After an involuntary, audible gasp and a chest-heaving cry, I thought about whether this girl will ever be fortunate enough to forget the events of that horrible night. Perhaps she will, as many 3-year-olds can't remember life events, even especially happy ones. Of course, this one was a lulu. How will she survive the shattering of all that her life entailed -- a mother and a father?
The news report didn't provide any other details. The bottom line was sufficient. I pray that she has relatives whom she knows well and who can take her into a new secure family setting immediately.
My next feeling was one of introspection. What does this tragedy teach us? What does sleeping next to a body signify? It means the obvious.
Despite a child's age or circumstances, he or she craves parental connection. That's not always apparent as children often fuss and fight over any sort of direction or advice. Yet this little girl's heart-aching night with her daddy is tragic testimony to how she was trying desperately to cling to an irrevocably lost family bond.
I don't know her race, economic background, or sibling status. All that pales in comparison to the circumstances facing her now. All I know is that this should scream loudly to parents that our kids need us and need us dearly.
Although this little girl's experience is an example in the extreme, it shows how much children want to be with their parents. We can't forget that our kids always look towards us, wanting support, discipline, love, and caring. Even when we're in conflict, which happens increasingly as our children age, and peaks during the teenage years, our offspring need to know that we're engaged in their lives, even if it contradicts their momentary desires and interests.
I was shocked when my adult child said how much he admired my being there for him and providing guidance, which often was at odds with his wishes. All the anger and angst was worth it after all. He validated, in a much less dramatic manner than this little girl, that our children need us near and always.
For all the head-butting months and years that my son and I had, it's clear now that he valued my "interference." Parenting is synonymous with interference, if it's done correctly. Some people will cringe at that. It's not intended to be negative, although in our free-wheeling, nobody's responsible society, many people would view such close parenting as heavy-handed and wrong.

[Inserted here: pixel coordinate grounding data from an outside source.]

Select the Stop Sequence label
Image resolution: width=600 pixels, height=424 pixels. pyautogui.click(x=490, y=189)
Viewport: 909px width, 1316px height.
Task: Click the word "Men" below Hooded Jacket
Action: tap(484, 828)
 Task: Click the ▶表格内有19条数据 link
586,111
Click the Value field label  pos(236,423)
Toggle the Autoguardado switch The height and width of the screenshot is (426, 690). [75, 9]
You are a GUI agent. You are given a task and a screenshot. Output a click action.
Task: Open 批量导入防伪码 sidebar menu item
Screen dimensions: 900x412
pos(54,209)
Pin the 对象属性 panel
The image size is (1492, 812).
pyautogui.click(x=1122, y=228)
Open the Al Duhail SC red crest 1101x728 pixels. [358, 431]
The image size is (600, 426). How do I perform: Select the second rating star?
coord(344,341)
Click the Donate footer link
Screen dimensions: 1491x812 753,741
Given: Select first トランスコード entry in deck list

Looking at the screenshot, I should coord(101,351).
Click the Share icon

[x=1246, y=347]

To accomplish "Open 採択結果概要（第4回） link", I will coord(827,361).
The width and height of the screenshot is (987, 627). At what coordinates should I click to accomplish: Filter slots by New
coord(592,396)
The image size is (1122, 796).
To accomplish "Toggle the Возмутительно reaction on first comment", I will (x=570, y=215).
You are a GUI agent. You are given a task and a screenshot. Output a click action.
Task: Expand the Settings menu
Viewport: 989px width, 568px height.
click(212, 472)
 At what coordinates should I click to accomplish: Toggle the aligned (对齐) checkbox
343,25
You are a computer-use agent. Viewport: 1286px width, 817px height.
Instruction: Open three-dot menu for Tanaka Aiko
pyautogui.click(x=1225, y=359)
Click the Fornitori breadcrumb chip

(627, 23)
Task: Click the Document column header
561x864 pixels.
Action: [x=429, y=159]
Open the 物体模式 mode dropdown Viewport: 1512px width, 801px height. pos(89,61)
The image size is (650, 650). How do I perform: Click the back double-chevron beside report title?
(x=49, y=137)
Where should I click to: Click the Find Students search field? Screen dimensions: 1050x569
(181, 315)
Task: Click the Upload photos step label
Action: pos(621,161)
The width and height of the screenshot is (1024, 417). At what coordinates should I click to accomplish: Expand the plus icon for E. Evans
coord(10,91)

Let's not argue the limits of what constitutes close or overbearing parenting. Upon some objective reflection, one thing's evident. The risk of being a detached parent is far greater than being an overly involved one. Children are great at fuming and venting. They'll seem greatly offended by your oversight. But they'll forgive that sooner than they'll forgive your being absent.
Our tragic little girl illustrates that in a very graphic way. Even though her dad did the unpardonable and took away her mother, the girl seemingly forgave him that grave sin and tried incredibly to maintain some form of parent-child link. We can debate what real level of understanding a little girl this age could have or how effectively she could evaluate her options. But we can't ignore the raw meaning behind her tenacity in spending what must have been a brutally long evening with a father unable to console, comfort or hold her.
Parents know how difficult and frustrating our jobs are. Being unappreciated is one of the job's main duties. Don't despair. Our reward is there, albeit many years in the future. We own the consummate teaching assignment. Neither student nor teacher knows, sometimes until decades later, whether success was achieved.
For all their crying and carping, kids want and need us. The fact that our behavior disappoints and embarrasses them occasionally is small potatoes compared to their knowing that we'll always be there to embarrass them. It's our job.
Stay the course.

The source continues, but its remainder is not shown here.